Cora will take the name "Bessie" in South Carolina, becoming a nanny to the Anderson children. Her treatment is a far cry from the unspeakable horrors the Randall brothers inflicted on their slaves (Big Anthony is tortured for days; then, "visitors sipped spiced rum as Big Anthony was doused with oil and roasted"). But it becomes clear the state is no haven for runaways.
More escapes. There will be journeys on the underground railroad to North Carolina, Tennessee, Indiana. Throughout, the slave catcher Ridgeway haunts Cora's path; the final bloody confrontation speaks volumes.
Possibilities? Maybe. But even at times when Cora experiences relative freedom, she realizes that "whether in the fields or underground or in an attic room, America remained her warden."
Thursday, October 04, 2018
Apricot Anderson Irving (apricotirving.com) describes herself as "a recovering missionary's daughter"; when she was six, in 1981, she and her "parents moved to the north of Haiti to be missionaries--not far from where Columbus sank the Santa María."
Later she pieced together their complicated relationship with Haiti. It's told in "The Gospel Of Trees: A Memoir" ($26 in hardcover from Simon & Schuster and available at the Chico Library; also for Amazon Kindle). Irving's exquisite prose focuses on her parents, and especially her dad, Lee Anderson.
"My father, a missionary agronomist," she writes, "is a man of the earth, his fingernails perpetually stained with berries and dirt. His first language is trees. …" Her mother, Flip Divine, "a skateboard city girl with curls that bounced against her backpack, waltzed into his life without a permit (or so he claimed)."
The book details the missionary service in Haiti as the family expanded to include little sisters Laura Meadow and Rose Ember. Apricot's mother experienced misgivings about the privileges she as a white missionary, a blan, received. "'What am I doing here in Haiti?' she asked the family journal. 'Has God brought me to Haiti to enjoy the luxurious lifestyle? I don't think so.'"
Apricot's relationship with her father is fraught (both are strong-willed), and her memoir is unstinting in its honesty. As a kid she loved the lizards; as a teenager she felt imprisoned; as a daughter she observed her parents' fragile marriage.

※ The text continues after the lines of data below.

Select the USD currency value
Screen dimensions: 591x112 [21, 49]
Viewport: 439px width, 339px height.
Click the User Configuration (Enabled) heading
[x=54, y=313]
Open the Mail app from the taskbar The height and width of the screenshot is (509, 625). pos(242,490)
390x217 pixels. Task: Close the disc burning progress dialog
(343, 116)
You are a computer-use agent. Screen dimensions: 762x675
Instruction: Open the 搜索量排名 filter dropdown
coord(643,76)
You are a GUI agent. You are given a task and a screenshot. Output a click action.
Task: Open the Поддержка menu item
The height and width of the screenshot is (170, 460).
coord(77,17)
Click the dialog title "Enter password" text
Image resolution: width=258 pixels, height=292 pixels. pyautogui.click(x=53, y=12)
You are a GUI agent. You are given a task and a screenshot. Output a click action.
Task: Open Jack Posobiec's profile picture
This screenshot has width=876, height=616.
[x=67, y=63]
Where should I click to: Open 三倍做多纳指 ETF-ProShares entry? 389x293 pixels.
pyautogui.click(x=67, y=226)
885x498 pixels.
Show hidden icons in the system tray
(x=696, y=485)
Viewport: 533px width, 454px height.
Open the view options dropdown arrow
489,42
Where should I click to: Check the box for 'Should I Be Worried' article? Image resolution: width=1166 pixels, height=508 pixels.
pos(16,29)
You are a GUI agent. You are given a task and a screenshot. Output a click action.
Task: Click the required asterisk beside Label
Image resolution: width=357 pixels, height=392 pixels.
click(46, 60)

Years later she returned to Haiti to cover the horrendous earthquake of 2010 for This American Life. Earlier she had realized that "beauty, it seemed, had been here all along: a wild summons, a name for God that did not stick in my throat. It felt suddenly absurd that as missionaries we had come to teach Haitians about God. God was already here. Maybe our only job was to bear witness to the beauty--and the sorrow. Without denying either one."
Irving is scheduled to appear at the Chico Library on Thursday, October 11 at 6:30 p.m. for a reading and signing. The event, sponsored by Chico Friends of the Library, is free and open to the public.